Ibis
FrameworkFreePortable Python dataframe API across 20+ backends.
Capabilities16 decomposed
lazy expression tree construction with symbolic dataframe operations
Medium confidenceBuilds an abstract syntax tree (AST) of dataframe operations without executing them, using a composable expression API where each operation (select, filter, join, aggregate) returns an unevaluated symbolic expression. The system uses ibis/expr/operations/ modules to define operation nodes and ibis/expr/types/ to wrap them in user-facing expression objects, enabling deferred computation and backend-agnostic query representation.
Uses a typed expression system with ibis/common/grounds.py for structural validation and ibis/common/patterns.py for pattern matching on expression nodes, enabling compile-time type safety and optimization passes that alternatives like Polars or Pandas lack.
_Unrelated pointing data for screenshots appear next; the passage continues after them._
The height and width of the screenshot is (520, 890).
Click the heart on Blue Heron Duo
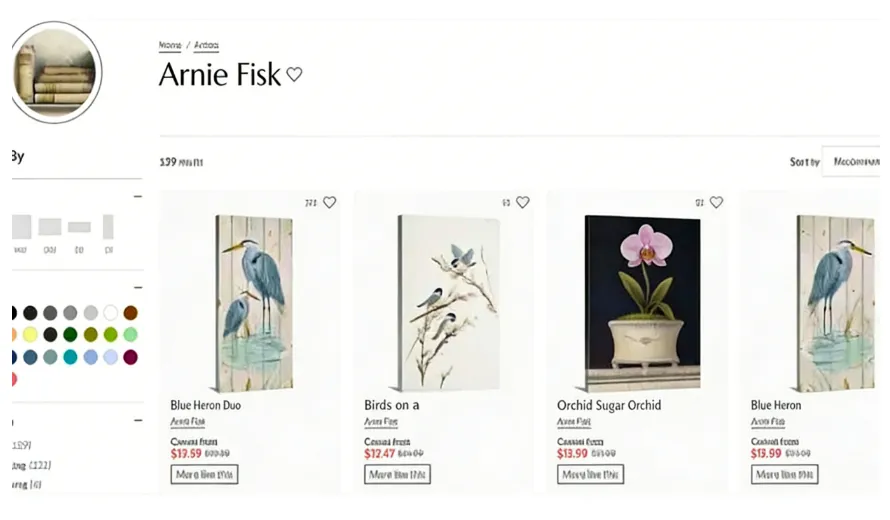(329, 202)
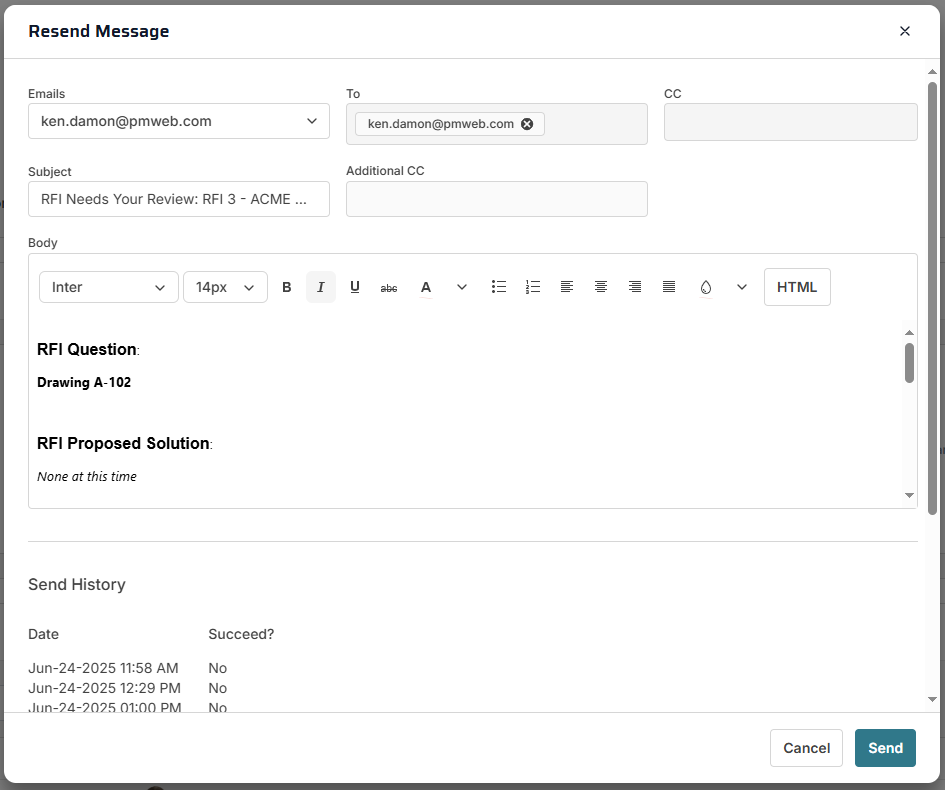
Task: Insert a bulleted list
Action: coord(499,287)
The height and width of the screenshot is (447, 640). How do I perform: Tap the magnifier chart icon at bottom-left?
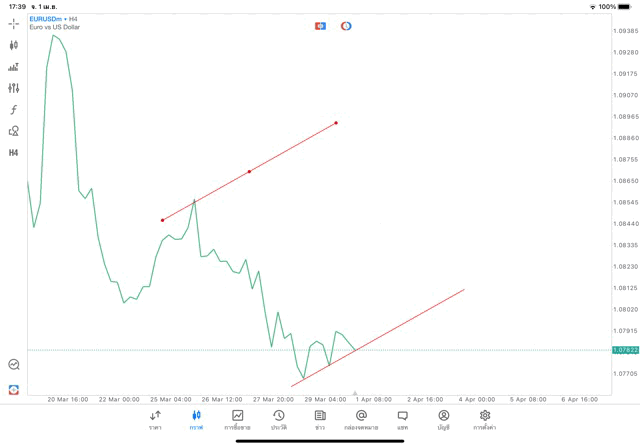click(x=14, y=365)
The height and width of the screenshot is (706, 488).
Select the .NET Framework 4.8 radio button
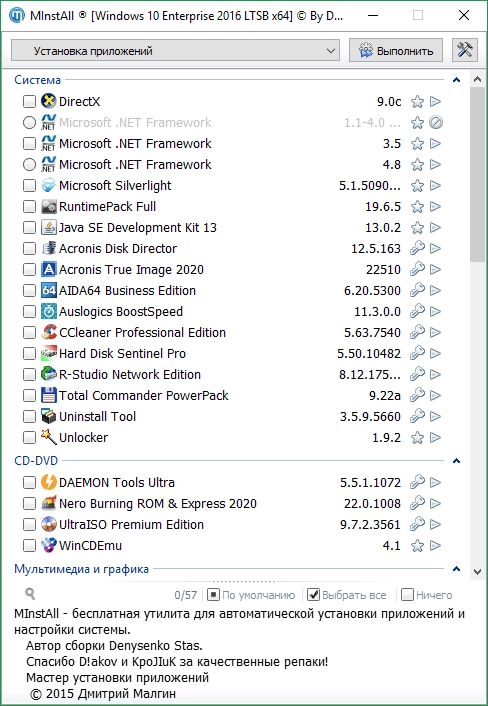click(29, 165)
The deferred execution model is enforced at the type level, not just at runtime.
Stronger than Pandas/Polars for multi-backend portability because expressions are backend-agnostic by design; stronger than raw SQL because the Python API catches type errors before compilation and enables programmatic query construction.
multi-backend sql compilation with sqlglot dialect translation
Medium confidenceCompiles lazy expression trees to backend-specific SQL dialects by traversing the AST and translating each operation node to the target backend's SQL syntax. Integrates SQLGlot (ibis/backends/sql/) to handle dialect-specific features (window functions, JSON operations, array handling) and maintains a type mapping registry that converts Ibis types to backend-native types, enabling the same expression to generate correct SQL for DuckDB, BigQuery, Snowflake, PostgreSQL, etc.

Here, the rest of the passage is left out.